■ THE TASK
A word-for-word copy of the entries is needed, and it should contain no images.

#### GIVEN DATA

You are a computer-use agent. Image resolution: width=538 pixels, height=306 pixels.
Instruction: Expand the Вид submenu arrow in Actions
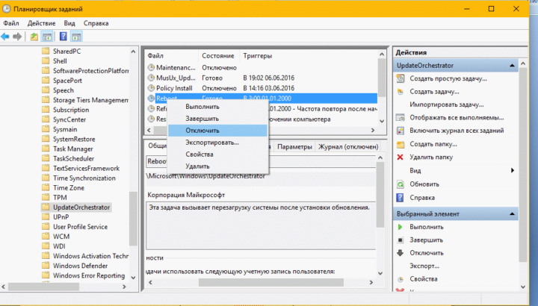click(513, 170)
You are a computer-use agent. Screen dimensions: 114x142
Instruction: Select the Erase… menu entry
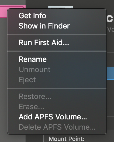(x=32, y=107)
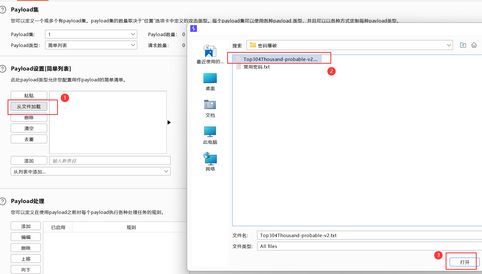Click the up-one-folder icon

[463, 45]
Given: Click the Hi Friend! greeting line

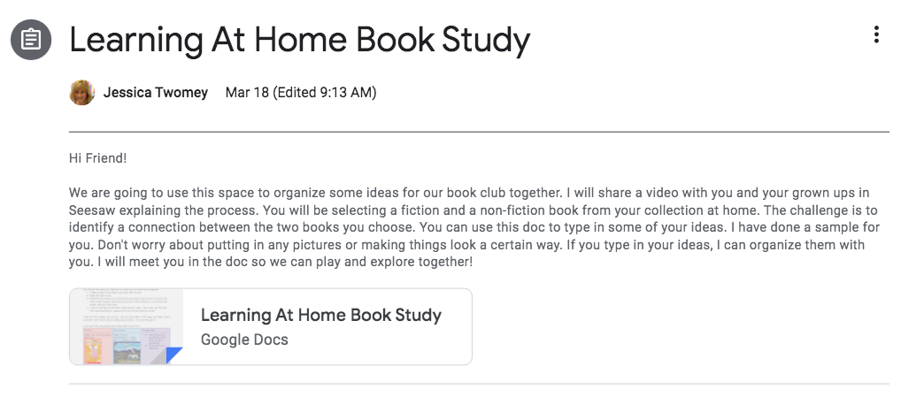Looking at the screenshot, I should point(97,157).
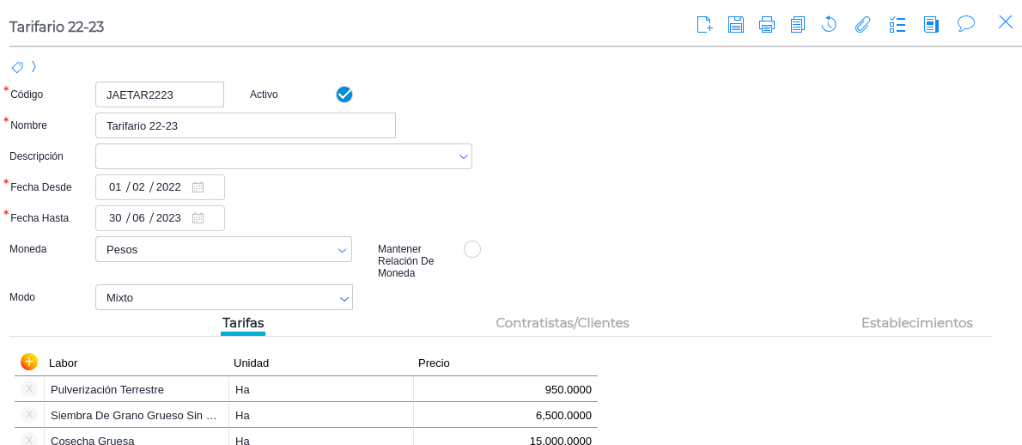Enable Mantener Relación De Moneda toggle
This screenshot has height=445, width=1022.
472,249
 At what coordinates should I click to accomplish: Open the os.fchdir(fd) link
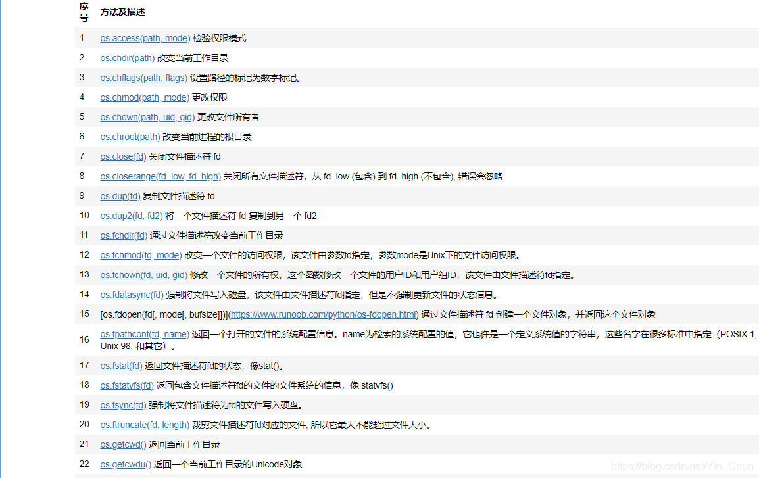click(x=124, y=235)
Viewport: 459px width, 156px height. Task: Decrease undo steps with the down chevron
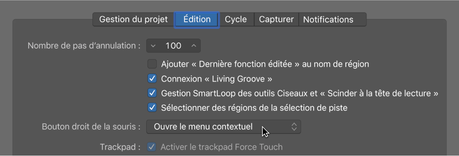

########

■ TASK RESPONSE
You are a computer-use agent. Image resolution: width=538 pixels, height=306 pixels.
Instruction: Expand the Вид submenu arrow in Actions
click(513, 170)
You are a computer-use agent. Screen dimensions: 114x142
Instruction: Select the Erase… menu entry
(x=32, y=107)
Click the up-one-folder icon

[463, 45]
Given: Click the Hi Friend! greeting line

Looking at the screenshot, I should point(97,157).
Enable Mantener Relación De Moneda toggle
This screenshot has height=445, width=1022.
472,249
 At what coordinates should I click to accomplish: Open the os.fchdir(fd) link
click(x=124, y=235)
Viewport: 459px width, 156px height. Task: Decrease undo steps with the down chevron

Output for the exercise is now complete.